I saw guys like him at this celebrity "shoot" to which a friend once took me. A "sporting clays" shoot - where the targets were these clay discs that were mechanically pitched into the air at different shooting spots. It was ridiculous. The AFTER-party, that is. Everybody seemed pretty serious and responsible with their gun-handling out on the range. And there was a lot of supervision at each stop. Thankfully!

But it was the AFTER-party down by the picnic tables that really stunned me. It seems EXTREMELY revealing of the inner psyche, just to watch. I saw GROWN MEN, who had to be at least in their 40s if not 50s and older, swaggering around like some Rambo or John Wayne character, with their guns and their gun holsters and their big-ass cowboy hats and bullet belts, with their Western shirts and jeans and cute little cowboy boots. It was embarrassing! It was like freakin' HALLOWEEN. I had to fight every instinct in my body to avoid confronting some of these idiots - "how old are you? FIVE??????" They were sure acting like five-year-olds who got to play dress up like Cowboy Bob who played the kiddie cartoons on TV every afternoon after school or something. EMBARRASSING. Grown men, proudly strutting their arrested development. "And you're not completely ashamed of yourself, dude? What are you? A FIVE-year-old?"
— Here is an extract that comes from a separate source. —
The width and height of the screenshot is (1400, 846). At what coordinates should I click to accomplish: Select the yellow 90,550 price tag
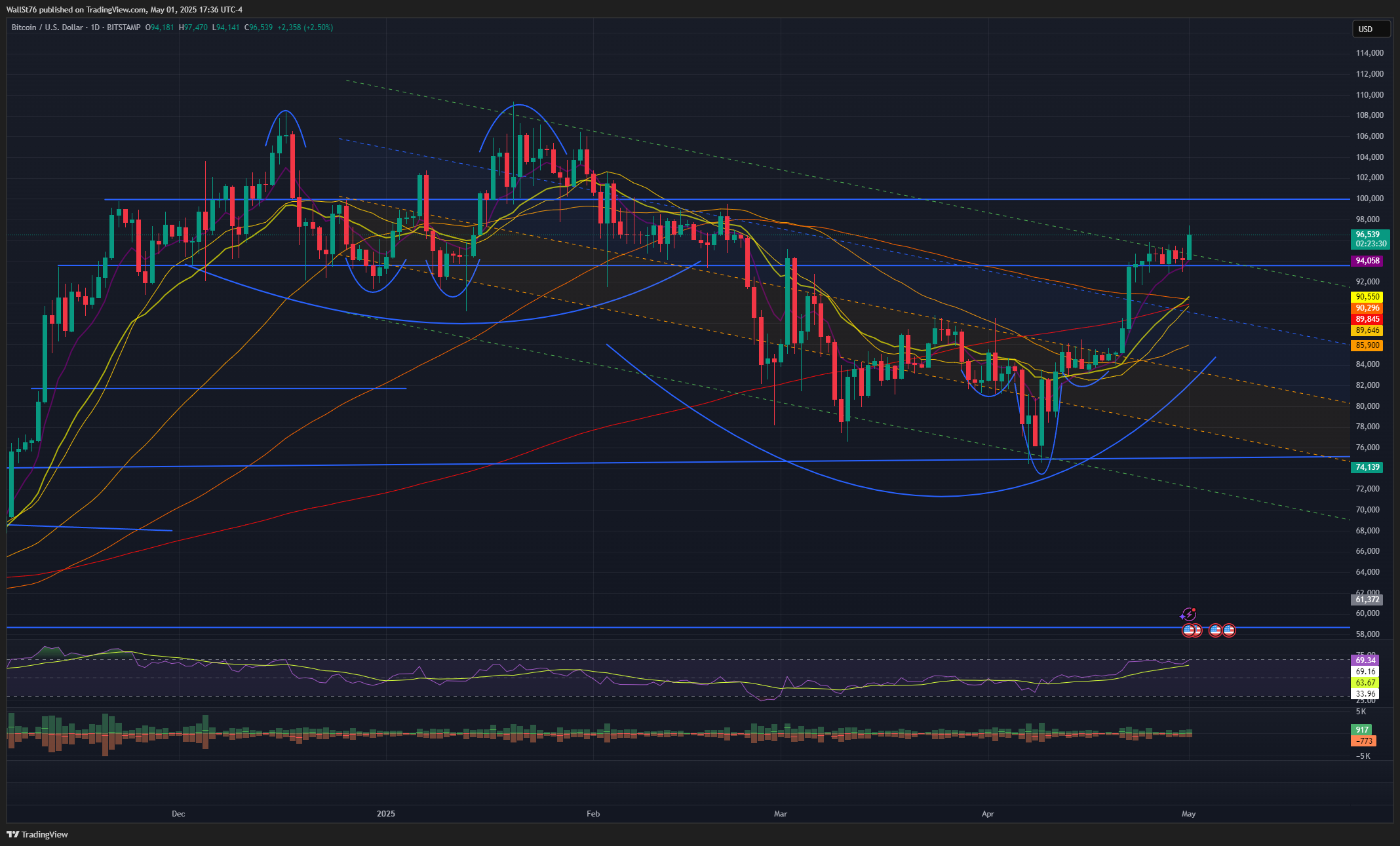1367,297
It was extremely revealing - and instructive.

gollygee

(22,336 posts)
7. Why should they be trusted?
Tue Apr 14, 2015, 11:10 AM
Apr 2015

Of course they aren't trusted. They're killing people left and right, over stupid things, and getting caught lying about it. Cameras hopefully protect people from them, but if they don't lie and behave responsibly, then cameras protect them if they have a good reason to shoot someone because we'll all see that good reason. Win-win.

Trust is earned and I haven't seen the criminal justice system earn any.

phantom power

(25,966 posts)
12. No kidding, everything about their current culture and behavior screams "abuse of authority"
Tue Apr 14, 2015, 01:22 PM
Apr 2015

Of course David Fucking Brooks isn't on the receiving end of any of that, and won't ever be. So I'm sure it all seems very very sad to him.

Downtown Hound

(12,618 posts)
8. "Putting a camera on someone is a sign you don't trust them."
Tue Apr 14, 2015, 12:18 PM
Apr 2015

Duh. I don't trust the police Mr. Brooks. Get over it.

Iggo

(47,549 posts)
9. "Putting a camera on someone is a sign that you don’t trust him..."
Tue Apr 14, 2015, 12:28 PM
Apr 2015

Um...yes, that's exactly it.

Try to keep up, Mr Brooks.

hunter

(38,310 posts)
11. Cameras interfere with the cop tradition of "flirting" with pretty "girls" too.
Tue Apr 14, 2015, 01:11 PM
Apr 2015

You know, the "friendly" encounters "like intimate friendship."